== WHAT TO DO ==
Where the line containing "Click the chevron on Earn Shiba Inu button" appears below, start there and repeat each line exactly to the end. Leave the pictures out.

PROVIDED DATA below:

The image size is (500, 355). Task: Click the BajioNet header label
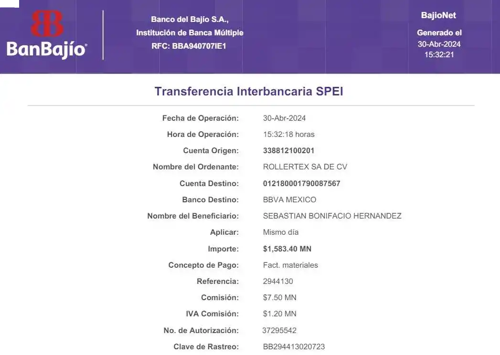coord(438,15)
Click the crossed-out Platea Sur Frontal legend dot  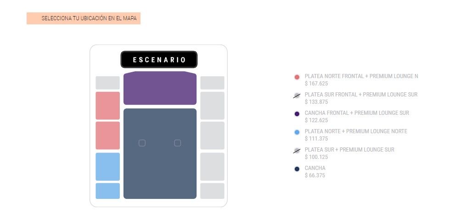[297, 96]
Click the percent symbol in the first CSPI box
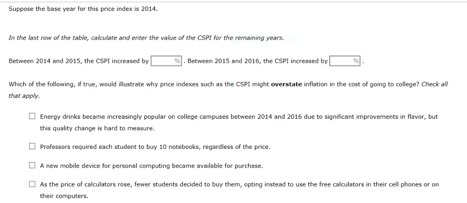 click(177, 61)
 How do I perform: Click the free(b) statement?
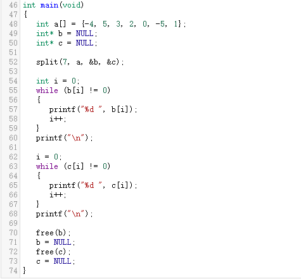point(53,233)
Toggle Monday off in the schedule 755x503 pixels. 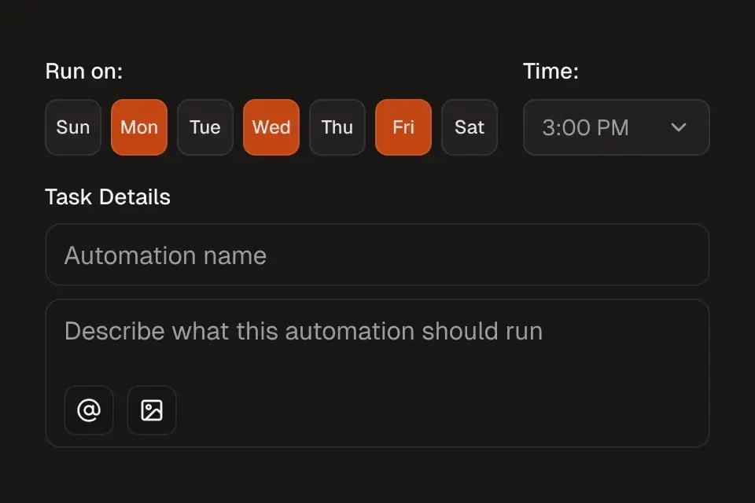click(139, 127)

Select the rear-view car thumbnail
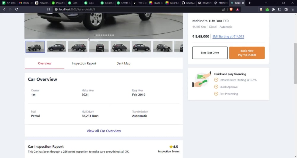(x=99, y=47)
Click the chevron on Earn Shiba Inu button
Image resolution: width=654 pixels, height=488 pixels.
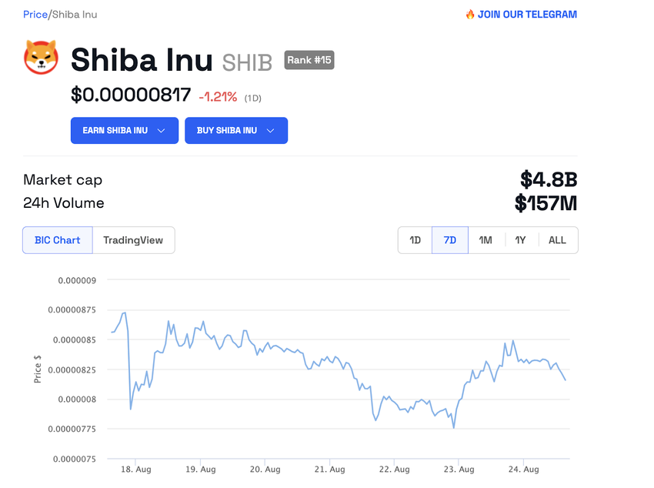pyautogui.click(x=162, y=131)
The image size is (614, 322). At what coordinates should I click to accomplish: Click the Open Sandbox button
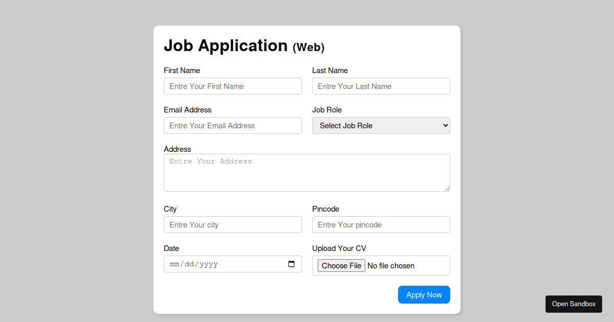pyautogui.click(x=574, y=304)
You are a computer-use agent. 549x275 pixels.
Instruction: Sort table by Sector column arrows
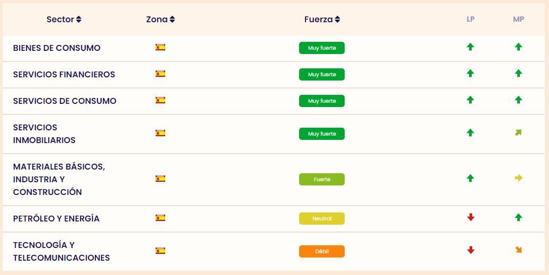[x=79, y=20]
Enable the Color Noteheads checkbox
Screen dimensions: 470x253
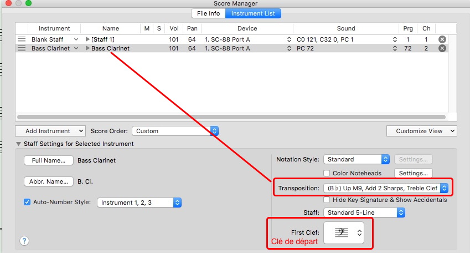(327, 174)
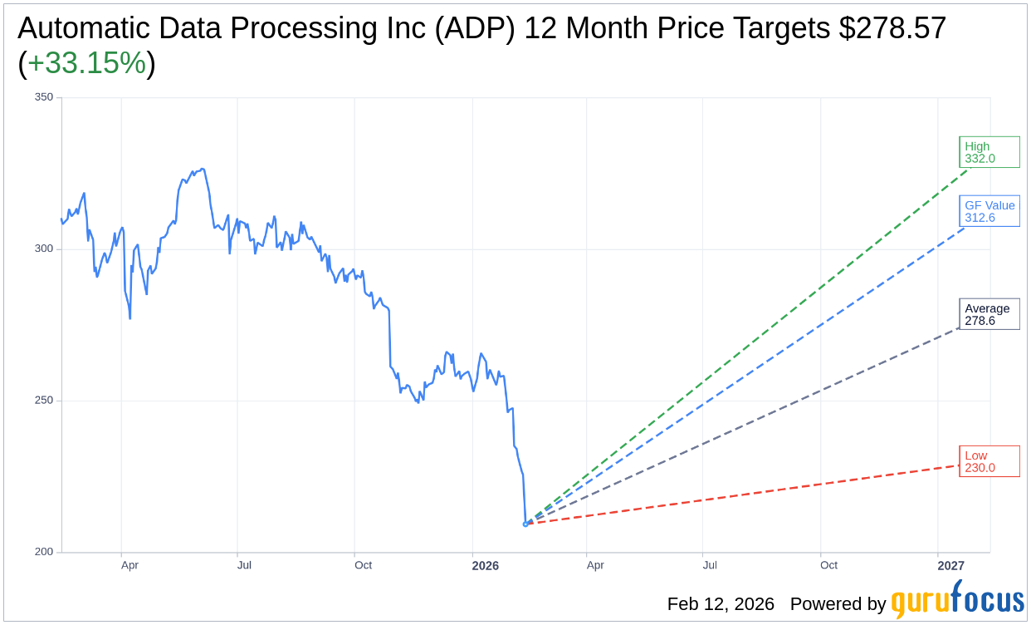Click the green +33.15% text in the title
Screen dimensions: 1031x625
coord(86,63)
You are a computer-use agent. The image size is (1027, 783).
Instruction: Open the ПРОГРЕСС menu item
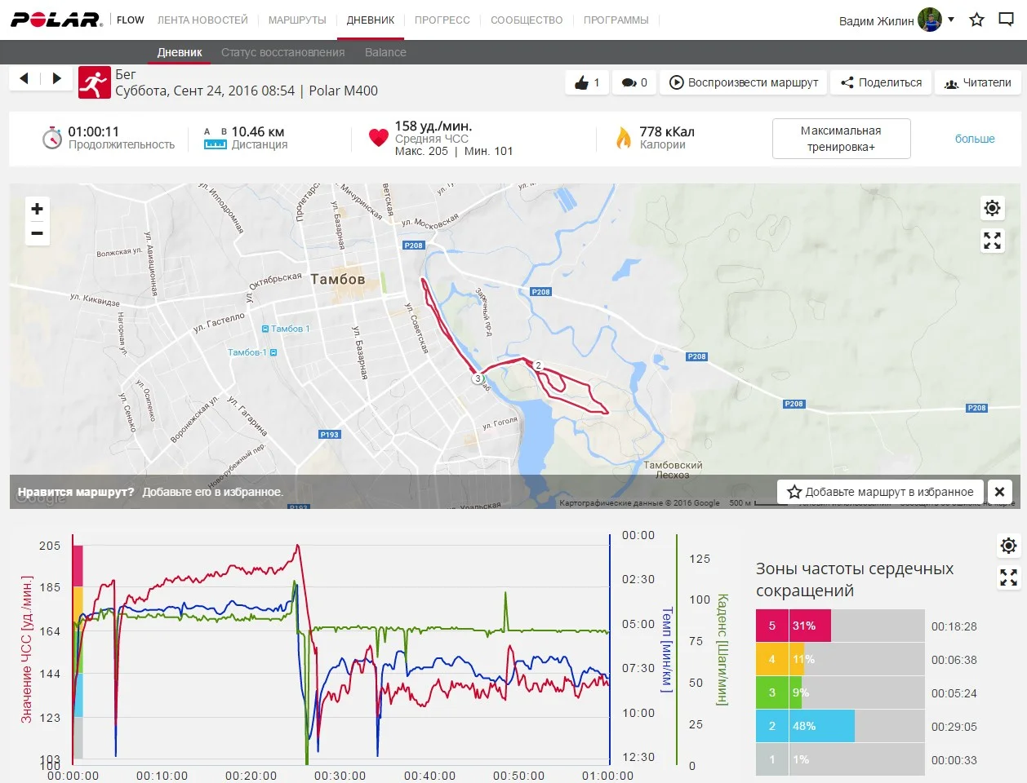click(442, 20)
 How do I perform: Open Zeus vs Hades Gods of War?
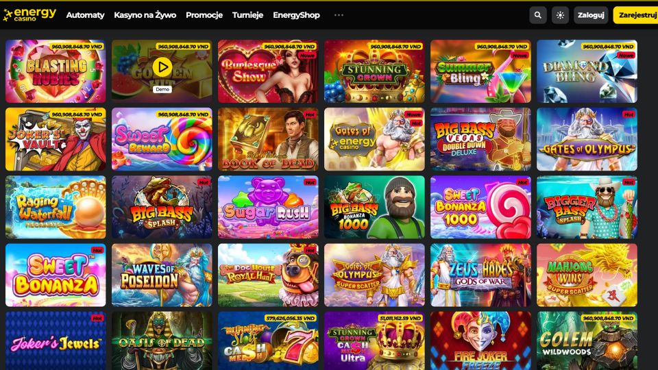480,275
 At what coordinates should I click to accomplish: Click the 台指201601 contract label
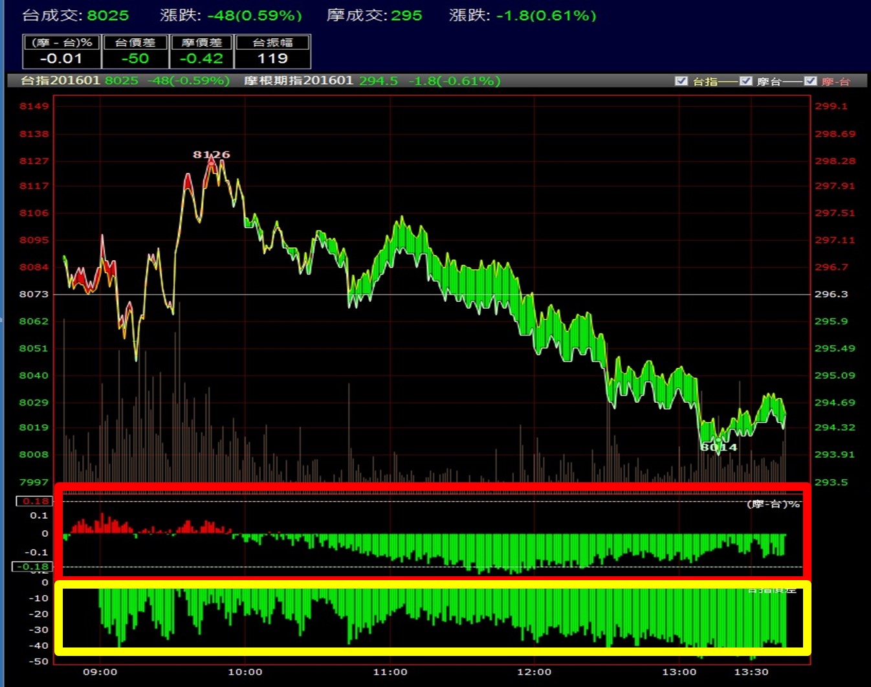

End of PROVIDED DATA.

== EXPECTED ANSWER ==
Click the chevron on Earn Shiba Inu button
Image resolution: width=654 pixels, height=488 pixels.
pyautogui.click(x=162, y=131)
The image size is (614, 322). At what coordinates should I click to accomplish: Click the Open Sandbox button
pyautogui.click(x=574, y=304)
You are a computer-use agent. 549x275 pixels.
Instruction: Sort table by Sector column arrows
[x=79, y=20]
Enable the Color Noteheads checkbox
Screen dimensions: 470x253
(327, 174)
Click the green +33.15% text in the title
Screen dimensions: 1031x625
coord(86,63)
You are a computer-use agent. The image size is (1027, 783).
Instruction: Open the ПРОГРЕСС menu item
click(442, 20)
 How do I perform: Open Zeus vs Hades Gods of War?
480,275
 At what coordinates should I click to accomplish: Click the 台指201601 contract label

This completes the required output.